3. Memiliki beragam versi dan interpretasi berbeda, dikarenakan system penyebarannya yang tradisional, akan tetapi, biasanya garis besarnya
tetap tidak berubah. 4. Anonim, pengarang atau penciptanya tidak diketahui, sehingga bisa
diklaim sebagai milik bersama suatu kolektif tertentu. 5. Biasanya memiliki pola yang relatif sama, misalnya dalam kalimat
pembuka, dalam folklor Eropa sering digunakan kalimat “once upon a time” atau sejenisnya, di Jawa biasa dimulai dengan anuju sawijing
dina. 6. Berfungsi penting bagi si kolektif pemilik, sebagai atribut, identitas,
alat pendidikan, alat kontrol masyarakat, maupun sebagai hiburan. 7. Bersifat pralogis, artinya tidak atau belum tentu sesuai dengan logika,
biasanya mengandung muatan mistis dalam artian rohaniah dan metafisis dalam artian filsafat, pada awalnya sangat dimungkinkan
folklor berbasis pada hal-hal yang menyangkut religiusitas, terutama terlihat jelas pada jenis folklor verbal, seperti mitos atau mitologi
contohnya. 8. Umumnya bersifat lugu atau polos, kadang cenderung terlihat kasar,
beberapa contoh folklor bersifat erotis atau rasial, ini adalah refleksi ke’jujur’an si pencipta folklor dalam menuangkan persepsinya akan
realita yang ditangkapnya.
2.2. Jenis Folklor
Secara garis besar, folklorist Jan Harold Brunvard 1968 membagi folklor ke dalam 3 jenis.

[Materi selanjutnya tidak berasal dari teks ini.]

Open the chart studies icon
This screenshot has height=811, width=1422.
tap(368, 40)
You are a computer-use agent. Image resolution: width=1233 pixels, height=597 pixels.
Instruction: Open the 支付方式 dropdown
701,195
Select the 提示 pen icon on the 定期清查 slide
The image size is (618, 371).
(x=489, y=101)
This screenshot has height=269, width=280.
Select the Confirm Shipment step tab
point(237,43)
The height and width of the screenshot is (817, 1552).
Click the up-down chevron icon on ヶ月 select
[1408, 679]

Folklor lisan atau verbal, narasi tradisional, kebanyakan folklor masuk ke dalam jenis ini, penyebarannya dilakukan secara oral dari mulut kemulut dan
biasanya tidak dicatatkan. Contohnya bahasa rakyat, proverb atau pribahasa, tebakan, puisi, cerita rakyat atau prosa rakyat. Prosa biasanya dibagi lagi ke 3 mite
mitologi, legenda, dan dongeng fairy tale Folklor ebagian lisan, folklor sebagai prilaku, kegiatan yang sifatnya
behavioral atau sosiofact fakta sosial. contohnya adalah kepercayaan, upacara-
8
upacara atau ritual seperti ritual kelahiran, kematian, dan pernikahan, adat dan kebiasaan yang sifatnya costumary, tari-tarian, teater, permainan daerah.
Folklor bukan lisan atau artefak, artefak dalam pengertian umum adalah sesuatu yang dibuat manusia yang memiliki informasi kultural akan si pembuat
atau pemakainya material lore. Contohnya artefak arsitektural bangunan, rumah daerah, tempat penyimpanan mayat, altar pemujaan atau ritual, pakaian,
makanan-minuman daerah, kesenian, senjata atau alat-alat seperti perkakas, peti mati, dan alat musik.
2.3. Fungsi Folklor
Menurut William R. Borton, seperti dikutip Danandjaja 1986 folklor memiliki setidaknya empat fungsi.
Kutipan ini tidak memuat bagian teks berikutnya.